Find how many lines in the material hold the word "United", then state that number and nothing more.

BEGIN

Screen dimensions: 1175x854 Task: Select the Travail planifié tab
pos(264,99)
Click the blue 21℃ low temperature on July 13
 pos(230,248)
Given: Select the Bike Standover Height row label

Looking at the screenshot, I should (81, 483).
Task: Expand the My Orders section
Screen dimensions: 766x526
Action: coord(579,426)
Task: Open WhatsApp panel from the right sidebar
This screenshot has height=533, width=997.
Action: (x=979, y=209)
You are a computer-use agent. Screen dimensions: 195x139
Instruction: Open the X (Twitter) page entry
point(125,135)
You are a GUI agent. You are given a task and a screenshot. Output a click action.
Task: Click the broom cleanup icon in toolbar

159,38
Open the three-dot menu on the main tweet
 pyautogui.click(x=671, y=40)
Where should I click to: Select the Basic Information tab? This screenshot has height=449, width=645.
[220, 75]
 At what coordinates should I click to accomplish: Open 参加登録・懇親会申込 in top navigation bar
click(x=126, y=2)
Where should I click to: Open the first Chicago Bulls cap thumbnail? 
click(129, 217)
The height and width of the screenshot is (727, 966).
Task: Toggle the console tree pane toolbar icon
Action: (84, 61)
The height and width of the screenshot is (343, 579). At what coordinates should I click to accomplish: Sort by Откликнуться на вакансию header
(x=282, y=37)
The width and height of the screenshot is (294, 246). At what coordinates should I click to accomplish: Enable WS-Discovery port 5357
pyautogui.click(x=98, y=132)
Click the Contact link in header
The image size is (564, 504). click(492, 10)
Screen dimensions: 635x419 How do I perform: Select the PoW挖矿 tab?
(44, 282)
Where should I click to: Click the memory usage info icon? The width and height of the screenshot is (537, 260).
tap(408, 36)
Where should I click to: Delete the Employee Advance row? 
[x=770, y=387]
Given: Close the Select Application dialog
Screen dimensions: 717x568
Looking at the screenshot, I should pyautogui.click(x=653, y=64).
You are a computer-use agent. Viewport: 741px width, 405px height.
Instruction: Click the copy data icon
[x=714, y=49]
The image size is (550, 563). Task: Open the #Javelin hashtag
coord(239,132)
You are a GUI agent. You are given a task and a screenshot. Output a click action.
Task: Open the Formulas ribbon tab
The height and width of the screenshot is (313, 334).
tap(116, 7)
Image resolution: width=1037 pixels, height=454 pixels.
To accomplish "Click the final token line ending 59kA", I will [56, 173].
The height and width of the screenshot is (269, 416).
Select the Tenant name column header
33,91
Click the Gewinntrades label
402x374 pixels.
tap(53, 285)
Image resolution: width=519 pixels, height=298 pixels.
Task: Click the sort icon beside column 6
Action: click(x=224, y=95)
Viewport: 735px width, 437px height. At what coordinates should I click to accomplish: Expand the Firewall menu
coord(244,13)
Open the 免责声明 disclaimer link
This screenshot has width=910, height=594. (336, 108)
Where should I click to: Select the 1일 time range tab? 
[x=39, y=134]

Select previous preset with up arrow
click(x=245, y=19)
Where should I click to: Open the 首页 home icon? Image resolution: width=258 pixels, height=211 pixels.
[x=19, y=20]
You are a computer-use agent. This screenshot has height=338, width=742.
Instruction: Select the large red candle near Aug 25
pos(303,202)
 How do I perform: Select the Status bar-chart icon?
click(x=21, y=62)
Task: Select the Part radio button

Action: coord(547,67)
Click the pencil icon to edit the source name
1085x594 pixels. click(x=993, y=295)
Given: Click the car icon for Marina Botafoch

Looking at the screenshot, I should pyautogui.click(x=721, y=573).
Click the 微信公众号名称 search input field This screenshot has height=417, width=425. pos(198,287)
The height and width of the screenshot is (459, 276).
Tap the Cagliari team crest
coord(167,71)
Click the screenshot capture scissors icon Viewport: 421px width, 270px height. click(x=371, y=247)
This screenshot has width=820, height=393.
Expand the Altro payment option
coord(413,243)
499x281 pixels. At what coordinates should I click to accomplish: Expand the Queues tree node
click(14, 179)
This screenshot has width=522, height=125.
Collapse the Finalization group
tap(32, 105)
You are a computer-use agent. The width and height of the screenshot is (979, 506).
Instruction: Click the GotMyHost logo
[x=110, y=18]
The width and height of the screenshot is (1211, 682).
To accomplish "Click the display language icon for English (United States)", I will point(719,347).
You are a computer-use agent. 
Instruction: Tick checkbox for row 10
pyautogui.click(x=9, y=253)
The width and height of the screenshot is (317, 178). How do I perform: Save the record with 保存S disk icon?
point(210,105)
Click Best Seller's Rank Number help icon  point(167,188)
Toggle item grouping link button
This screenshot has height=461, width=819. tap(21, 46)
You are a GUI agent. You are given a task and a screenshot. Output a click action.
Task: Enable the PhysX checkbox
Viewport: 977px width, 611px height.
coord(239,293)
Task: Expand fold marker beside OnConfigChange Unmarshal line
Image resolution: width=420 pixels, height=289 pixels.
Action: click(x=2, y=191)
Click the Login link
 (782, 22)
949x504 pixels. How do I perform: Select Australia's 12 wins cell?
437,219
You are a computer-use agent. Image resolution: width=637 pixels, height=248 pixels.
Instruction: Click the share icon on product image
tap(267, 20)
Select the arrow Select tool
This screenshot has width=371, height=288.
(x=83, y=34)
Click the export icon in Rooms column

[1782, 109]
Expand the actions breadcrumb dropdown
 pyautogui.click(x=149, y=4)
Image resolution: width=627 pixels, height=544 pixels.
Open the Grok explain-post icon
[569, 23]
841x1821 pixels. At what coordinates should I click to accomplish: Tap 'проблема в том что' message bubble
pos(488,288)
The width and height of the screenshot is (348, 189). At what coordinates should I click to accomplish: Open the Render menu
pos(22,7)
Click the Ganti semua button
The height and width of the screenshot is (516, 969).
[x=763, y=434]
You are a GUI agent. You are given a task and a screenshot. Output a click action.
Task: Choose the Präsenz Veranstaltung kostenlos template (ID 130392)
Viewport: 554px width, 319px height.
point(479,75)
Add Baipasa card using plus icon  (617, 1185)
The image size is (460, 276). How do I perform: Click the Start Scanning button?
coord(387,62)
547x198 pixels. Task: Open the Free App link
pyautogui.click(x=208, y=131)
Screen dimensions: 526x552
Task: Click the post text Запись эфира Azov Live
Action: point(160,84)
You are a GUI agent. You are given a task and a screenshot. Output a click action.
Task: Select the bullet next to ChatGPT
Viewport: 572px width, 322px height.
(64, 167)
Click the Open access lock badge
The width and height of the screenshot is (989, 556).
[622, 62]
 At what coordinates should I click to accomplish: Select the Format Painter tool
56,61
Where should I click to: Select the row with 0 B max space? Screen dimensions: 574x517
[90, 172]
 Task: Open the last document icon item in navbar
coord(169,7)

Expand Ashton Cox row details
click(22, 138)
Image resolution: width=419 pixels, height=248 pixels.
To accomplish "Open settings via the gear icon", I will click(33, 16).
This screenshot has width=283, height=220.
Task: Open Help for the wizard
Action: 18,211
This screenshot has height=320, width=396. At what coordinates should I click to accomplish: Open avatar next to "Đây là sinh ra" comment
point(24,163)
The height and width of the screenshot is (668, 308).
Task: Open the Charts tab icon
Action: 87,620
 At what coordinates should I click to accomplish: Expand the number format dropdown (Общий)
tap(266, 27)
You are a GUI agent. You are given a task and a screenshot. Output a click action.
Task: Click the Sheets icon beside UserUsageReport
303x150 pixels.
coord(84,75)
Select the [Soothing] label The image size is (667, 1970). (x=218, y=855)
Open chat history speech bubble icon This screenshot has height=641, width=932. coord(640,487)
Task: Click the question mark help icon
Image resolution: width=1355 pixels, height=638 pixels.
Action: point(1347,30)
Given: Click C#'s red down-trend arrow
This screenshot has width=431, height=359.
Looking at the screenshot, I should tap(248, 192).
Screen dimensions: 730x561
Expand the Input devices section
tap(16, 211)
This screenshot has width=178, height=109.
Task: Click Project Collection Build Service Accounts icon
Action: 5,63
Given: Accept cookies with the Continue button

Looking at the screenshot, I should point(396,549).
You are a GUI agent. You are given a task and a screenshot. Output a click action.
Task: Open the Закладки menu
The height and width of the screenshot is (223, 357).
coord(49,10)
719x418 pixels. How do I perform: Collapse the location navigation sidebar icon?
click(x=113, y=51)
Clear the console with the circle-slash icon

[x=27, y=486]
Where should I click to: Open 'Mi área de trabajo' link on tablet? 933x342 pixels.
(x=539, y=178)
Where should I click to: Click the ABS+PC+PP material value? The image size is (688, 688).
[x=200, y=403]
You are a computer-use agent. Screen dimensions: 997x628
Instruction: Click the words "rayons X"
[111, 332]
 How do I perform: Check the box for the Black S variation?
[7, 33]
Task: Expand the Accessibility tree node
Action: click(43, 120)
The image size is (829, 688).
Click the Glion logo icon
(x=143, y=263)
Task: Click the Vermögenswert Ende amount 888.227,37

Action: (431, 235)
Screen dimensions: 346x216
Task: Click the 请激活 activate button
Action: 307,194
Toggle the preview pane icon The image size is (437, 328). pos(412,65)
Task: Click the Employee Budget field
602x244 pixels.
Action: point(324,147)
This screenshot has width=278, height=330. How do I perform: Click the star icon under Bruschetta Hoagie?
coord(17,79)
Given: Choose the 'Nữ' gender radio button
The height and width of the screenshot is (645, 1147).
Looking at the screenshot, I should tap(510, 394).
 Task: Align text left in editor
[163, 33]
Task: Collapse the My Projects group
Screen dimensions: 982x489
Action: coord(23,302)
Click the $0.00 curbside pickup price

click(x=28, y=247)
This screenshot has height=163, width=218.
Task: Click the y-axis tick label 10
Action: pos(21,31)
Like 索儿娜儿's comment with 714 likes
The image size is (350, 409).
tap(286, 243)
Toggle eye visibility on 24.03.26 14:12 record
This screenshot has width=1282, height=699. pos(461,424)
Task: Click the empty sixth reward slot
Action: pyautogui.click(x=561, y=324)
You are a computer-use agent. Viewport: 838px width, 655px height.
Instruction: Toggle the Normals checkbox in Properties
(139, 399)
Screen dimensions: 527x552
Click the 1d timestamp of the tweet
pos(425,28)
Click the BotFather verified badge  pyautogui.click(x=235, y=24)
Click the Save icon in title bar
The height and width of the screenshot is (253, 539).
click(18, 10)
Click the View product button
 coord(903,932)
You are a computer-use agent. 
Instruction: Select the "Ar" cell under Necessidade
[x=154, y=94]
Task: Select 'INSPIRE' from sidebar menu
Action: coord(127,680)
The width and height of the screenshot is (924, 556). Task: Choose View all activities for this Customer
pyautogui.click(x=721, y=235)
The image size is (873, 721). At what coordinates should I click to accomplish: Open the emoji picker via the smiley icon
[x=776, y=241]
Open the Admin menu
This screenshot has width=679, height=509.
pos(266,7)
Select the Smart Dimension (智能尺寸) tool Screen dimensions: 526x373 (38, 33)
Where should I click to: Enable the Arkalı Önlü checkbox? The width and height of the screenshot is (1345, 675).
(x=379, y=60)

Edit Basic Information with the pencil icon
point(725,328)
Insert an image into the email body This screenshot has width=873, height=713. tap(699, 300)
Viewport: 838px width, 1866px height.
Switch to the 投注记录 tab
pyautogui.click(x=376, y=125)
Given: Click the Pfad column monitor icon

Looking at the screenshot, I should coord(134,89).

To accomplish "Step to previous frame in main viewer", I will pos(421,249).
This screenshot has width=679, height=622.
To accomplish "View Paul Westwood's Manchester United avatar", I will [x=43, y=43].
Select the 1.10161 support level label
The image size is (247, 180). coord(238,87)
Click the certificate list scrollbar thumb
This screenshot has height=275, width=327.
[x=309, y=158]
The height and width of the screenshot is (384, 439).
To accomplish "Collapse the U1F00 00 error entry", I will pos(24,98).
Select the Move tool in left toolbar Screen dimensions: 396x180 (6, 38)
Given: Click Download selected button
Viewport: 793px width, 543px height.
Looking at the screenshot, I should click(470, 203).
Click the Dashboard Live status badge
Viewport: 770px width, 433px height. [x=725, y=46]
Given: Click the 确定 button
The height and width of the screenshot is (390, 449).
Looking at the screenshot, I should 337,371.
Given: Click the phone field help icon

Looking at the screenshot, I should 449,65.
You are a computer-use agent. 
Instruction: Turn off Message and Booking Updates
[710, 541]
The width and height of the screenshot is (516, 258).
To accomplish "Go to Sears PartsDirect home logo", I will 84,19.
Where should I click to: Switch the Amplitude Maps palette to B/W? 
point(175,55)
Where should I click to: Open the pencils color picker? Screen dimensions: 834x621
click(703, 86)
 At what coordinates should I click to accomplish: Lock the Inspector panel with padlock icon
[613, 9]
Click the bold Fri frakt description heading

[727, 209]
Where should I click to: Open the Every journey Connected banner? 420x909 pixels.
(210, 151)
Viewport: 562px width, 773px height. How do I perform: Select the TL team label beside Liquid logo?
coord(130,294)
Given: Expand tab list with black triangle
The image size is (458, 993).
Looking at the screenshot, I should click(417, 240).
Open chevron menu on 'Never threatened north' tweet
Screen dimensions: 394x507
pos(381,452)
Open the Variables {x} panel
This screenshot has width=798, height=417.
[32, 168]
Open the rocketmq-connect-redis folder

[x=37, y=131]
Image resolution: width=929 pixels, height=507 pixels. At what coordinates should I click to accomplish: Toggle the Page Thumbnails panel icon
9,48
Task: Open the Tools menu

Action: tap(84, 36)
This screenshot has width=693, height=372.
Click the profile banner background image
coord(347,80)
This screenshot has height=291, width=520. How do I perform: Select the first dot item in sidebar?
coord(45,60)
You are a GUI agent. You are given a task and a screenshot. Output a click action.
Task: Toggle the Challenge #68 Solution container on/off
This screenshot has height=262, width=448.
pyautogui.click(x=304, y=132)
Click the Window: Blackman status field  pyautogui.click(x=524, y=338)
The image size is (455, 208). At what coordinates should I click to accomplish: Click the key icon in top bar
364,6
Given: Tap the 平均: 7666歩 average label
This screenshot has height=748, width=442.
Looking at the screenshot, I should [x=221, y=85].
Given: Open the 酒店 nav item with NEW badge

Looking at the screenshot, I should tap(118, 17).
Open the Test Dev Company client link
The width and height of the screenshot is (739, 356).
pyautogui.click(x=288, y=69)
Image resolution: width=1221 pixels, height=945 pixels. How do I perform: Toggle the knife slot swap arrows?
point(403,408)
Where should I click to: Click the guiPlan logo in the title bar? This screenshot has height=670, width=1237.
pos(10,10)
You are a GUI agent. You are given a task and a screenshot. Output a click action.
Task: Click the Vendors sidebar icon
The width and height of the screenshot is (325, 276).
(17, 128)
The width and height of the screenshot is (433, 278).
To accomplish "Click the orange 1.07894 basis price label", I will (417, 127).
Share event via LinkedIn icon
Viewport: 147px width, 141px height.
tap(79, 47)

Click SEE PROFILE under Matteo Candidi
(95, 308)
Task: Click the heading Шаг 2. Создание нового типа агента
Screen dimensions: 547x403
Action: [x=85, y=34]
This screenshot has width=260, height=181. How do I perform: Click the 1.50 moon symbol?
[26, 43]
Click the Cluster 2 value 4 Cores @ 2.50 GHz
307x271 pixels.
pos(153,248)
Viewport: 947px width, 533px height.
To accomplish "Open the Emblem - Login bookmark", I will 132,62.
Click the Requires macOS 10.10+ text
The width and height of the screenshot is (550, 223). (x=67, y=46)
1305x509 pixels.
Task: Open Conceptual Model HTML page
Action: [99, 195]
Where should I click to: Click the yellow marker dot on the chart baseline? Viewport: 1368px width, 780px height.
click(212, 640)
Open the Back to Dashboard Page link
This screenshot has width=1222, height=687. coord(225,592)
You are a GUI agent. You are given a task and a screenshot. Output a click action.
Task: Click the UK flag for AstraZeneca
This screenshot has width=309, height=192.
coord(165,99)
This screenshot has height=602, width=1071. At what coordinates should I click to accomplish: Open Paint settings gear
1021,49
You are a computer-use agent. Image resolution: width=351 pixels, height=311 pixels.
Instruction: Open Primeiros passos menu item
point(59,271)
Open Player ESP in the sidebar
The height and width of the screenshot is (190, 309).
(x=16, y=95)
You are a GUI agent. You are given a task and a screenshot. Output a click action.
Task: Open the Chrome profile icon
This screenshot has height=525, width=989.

END

- _EXERCISE ANSWER_: 2